Niente di tremendo, almeno in prima istanza: nel modello aristotelico e tolemaico del cosmo la corruzione è notoriamente un carattere strutturale del nostro mondo, in contrasto con l’incorruttibilità e l’assenza di alterazione del mondo celeste. Robespierre l’incorruttibile – ci ricorda Rigotti – non allude a chi “non si lascia comprare, ma a chi non degenera e non declina, non cade né va in rovina e, soprattutto, rimane saldo nella sua integrità e non è modificabile nelle sue posizioni”. Dunque, sebbene tangenzialmente, l’integrità, il permanere intatta che, per la donna, è garanzia di onestà rispunta nella coppia oppositiva fra onestà e corruzione. Il che non significa che Robespierre impersoni l’onestà, comunque la si intenda, ma significa, per lo meno, che la metafora biologica, capace di veicolare e trasportare in ambito politico il concetto di corruzione, richiama quell’integrità del corpo femminile che ne assicura tradizionalmente l’onestà.

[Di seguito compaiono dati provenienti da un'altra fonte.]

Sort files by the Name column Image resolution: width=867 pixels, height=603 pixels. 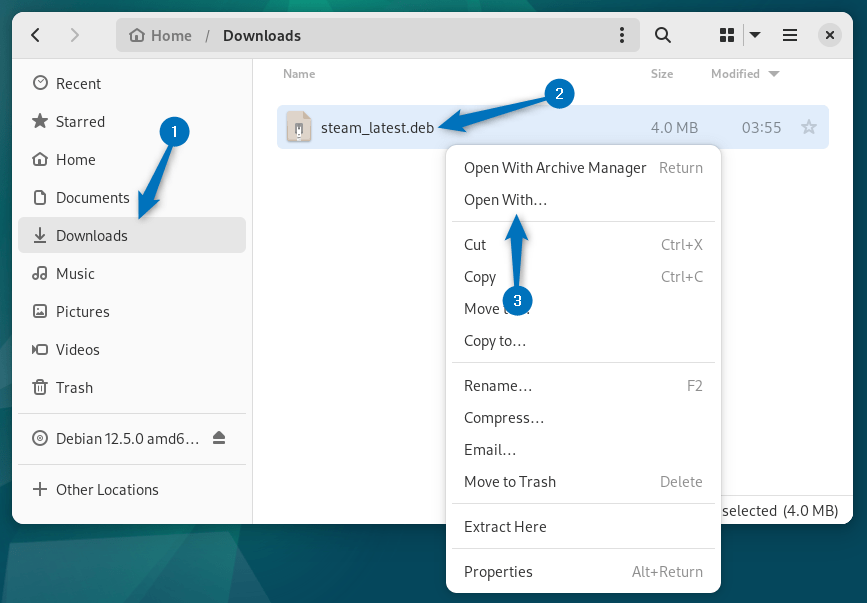(299, 74)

Detto altrimenti, nell’onestà applicata canonicamente allo statuto della donna pura e casta, pronta a morire come l’ermellino pur di non sporcare il suo manto candido, c’è da sempre un aspetto fisico, corporeo, biologico che evoca, come sua minaccia diretta, come suo opposto speculare, la corruzione. Nel corrotto che, dopo l’epoca di Robespierre, sarà innanzitutto chi si fa comprare, la disonestà è un’integrità spezzata, violata. L’onesto, per questo verso, è l’integerrimo.

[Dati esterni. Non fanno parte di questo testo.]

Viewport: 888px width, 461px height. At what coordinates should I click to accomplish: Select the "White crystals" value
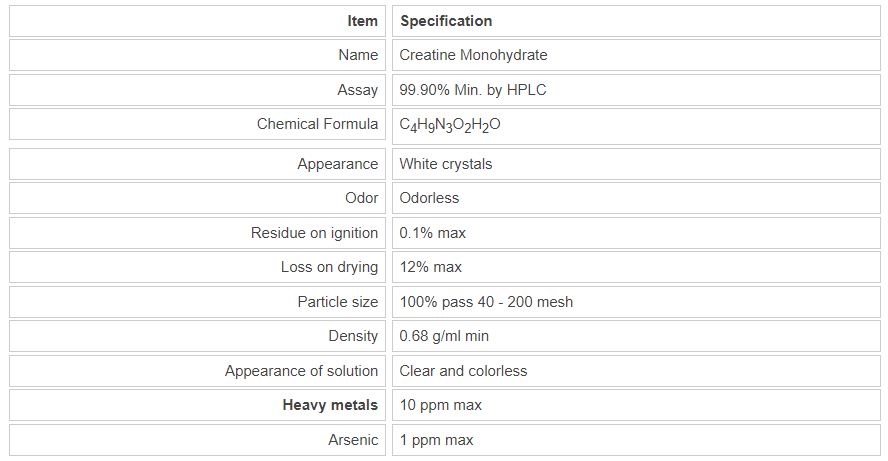[445, 164]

Per altri versi, come nel caso dell’inglese honest, è chi dice la verità, l’uomo sincero che riceve l’approvazione degli amici. Oppure è l’uomo di corte o chi è degno di fiducia. Potremmo dire è chi è retto e corretto ma, allora, il paradigma della verticalità, sotteso alla categoria stessa di rettitudine, trasformerebbe il concetto di onestà in qualche cosa di rigido e fisso che ne offenderebbe l’intrigante polisemia.